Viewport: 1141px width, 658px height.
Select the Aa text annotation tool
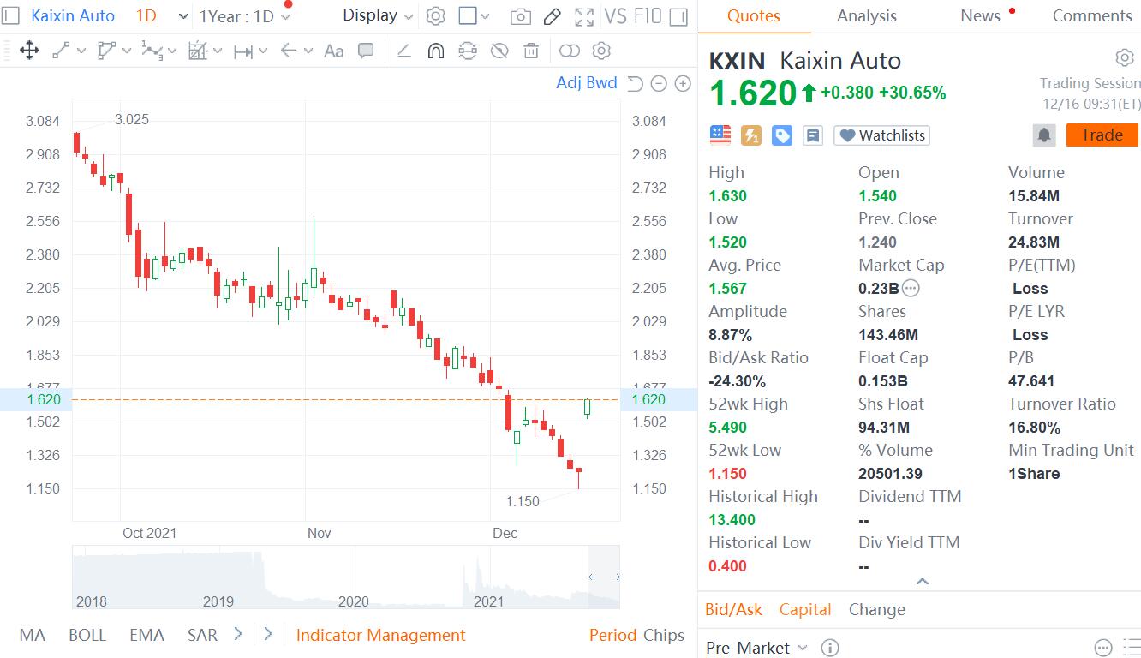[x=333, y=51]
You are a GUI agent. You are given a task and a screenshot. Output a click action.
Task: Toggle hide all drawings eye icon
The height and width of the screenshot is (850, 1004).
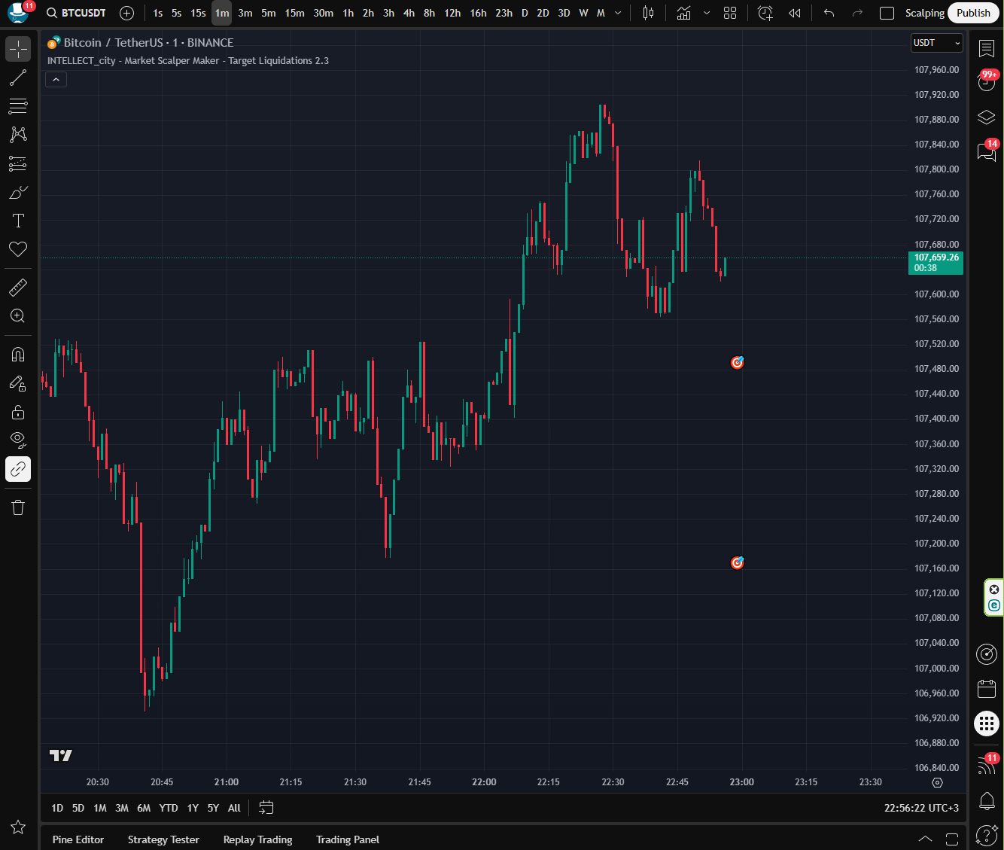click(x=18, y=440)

* * *

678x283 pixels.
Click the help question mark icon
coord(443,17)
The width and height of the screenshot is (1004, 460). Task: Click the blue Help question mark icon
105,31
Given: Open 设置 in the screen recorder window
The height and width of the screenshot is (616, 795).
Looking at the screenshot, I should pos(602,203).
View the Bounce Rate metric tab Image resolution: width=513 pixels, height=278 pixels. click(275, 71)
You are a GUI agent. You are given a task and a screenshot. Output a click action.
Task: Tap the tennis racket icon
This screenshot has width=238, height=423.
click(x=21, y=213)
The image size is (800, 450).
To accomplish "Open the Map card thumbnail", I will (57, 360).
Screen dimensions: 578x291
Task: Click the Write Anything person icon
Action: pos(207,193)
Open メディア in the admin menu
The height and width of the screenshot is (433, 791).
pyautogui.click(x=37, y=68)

ACTIVITY: In the listing above, which lines include the string "pixels"? Return every one of them.

PROBLEM SOLUTION:
678x283 pixels.
View the Bounce Rate metric tab Image resolution: width=513 pixels, height=278 pixels. click(275, 71)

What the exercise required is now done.